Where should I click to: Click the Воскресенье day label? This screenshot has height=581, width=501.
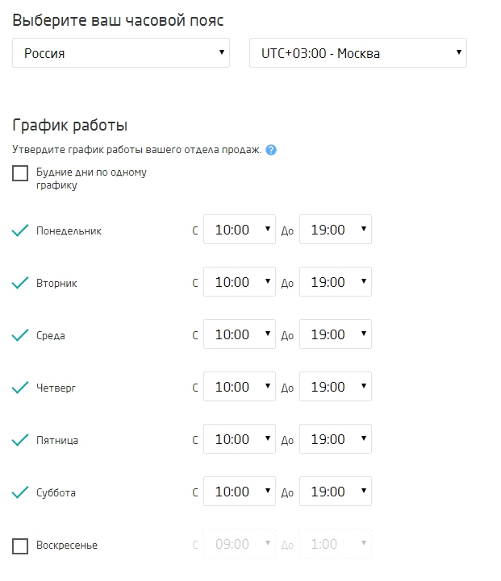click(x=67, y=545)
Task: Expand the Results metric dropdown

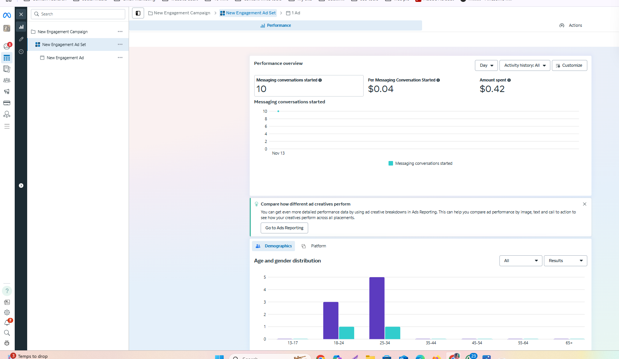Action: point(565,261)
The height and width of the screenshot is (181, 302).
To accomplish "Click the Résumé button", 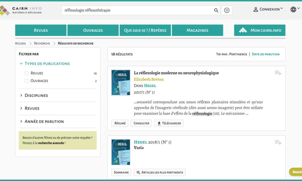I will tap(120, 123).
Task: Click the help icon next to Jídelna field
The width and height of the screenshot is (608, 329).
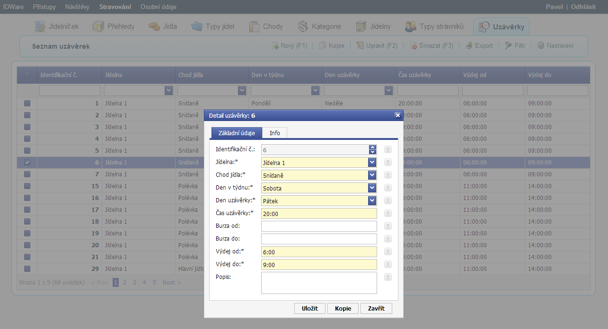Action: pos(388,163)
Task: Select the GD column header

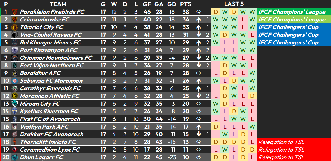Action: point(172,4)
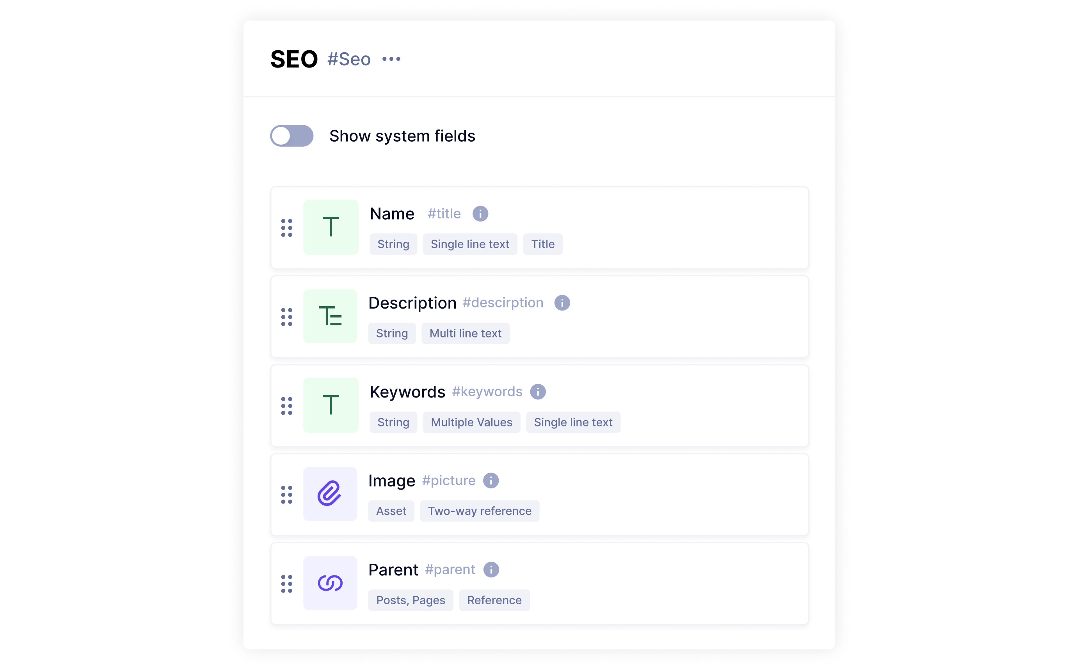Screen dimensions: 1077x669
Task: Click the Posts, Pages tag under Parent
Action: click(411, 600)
*****
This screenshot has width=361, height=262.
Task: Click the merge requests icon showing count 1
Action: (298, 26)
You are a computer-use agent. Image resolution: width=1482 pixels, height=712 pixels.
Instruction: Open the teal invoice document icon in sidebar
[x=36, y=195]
*****
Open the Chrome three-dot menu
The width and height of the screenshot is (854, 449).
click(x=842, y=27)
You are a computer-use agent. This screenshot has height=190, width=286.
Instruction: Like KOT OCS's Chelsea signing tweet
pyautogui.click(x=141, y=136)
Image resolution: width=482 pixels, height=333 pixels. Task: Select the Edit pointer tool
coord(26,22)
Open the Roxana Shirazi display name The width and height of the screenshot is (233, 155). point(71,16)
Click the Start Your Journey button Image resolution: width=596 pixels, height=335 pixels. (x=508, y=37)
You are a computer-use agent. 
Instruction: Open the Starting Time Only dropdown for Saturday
*****
[Your instructions] Start with the line above that contains "The width and height of the screenshot is (854, 449)." and stop after the line that contains "Instruction: Open the Starting". Output those lines exactly, and only those.

[Expected output]
The width and height of the screenshot is (854, 449).
click(x=842, y=27)
You are a computer-use agent. This screenshot has height=190, width=286.
Instruction: Like KOT OCS's Chelsea signing tweet
pyautogui.click(x=141, y=136)
Image resolution: width=482 pixels, height=333 pixels. Task: Select the Edit pointer tool
coord(26,22)
Open the Roxana Shirazi display name The width and height of the screenshot is (233, 155). point(71,16)
Click the Start Your Journey button Image resolution: width=596 pixels, height=335 pixels. (x=508, y=37)
You are a computer-use agent. 
Instruction: Open the Starting Time Only dropdown for Saturday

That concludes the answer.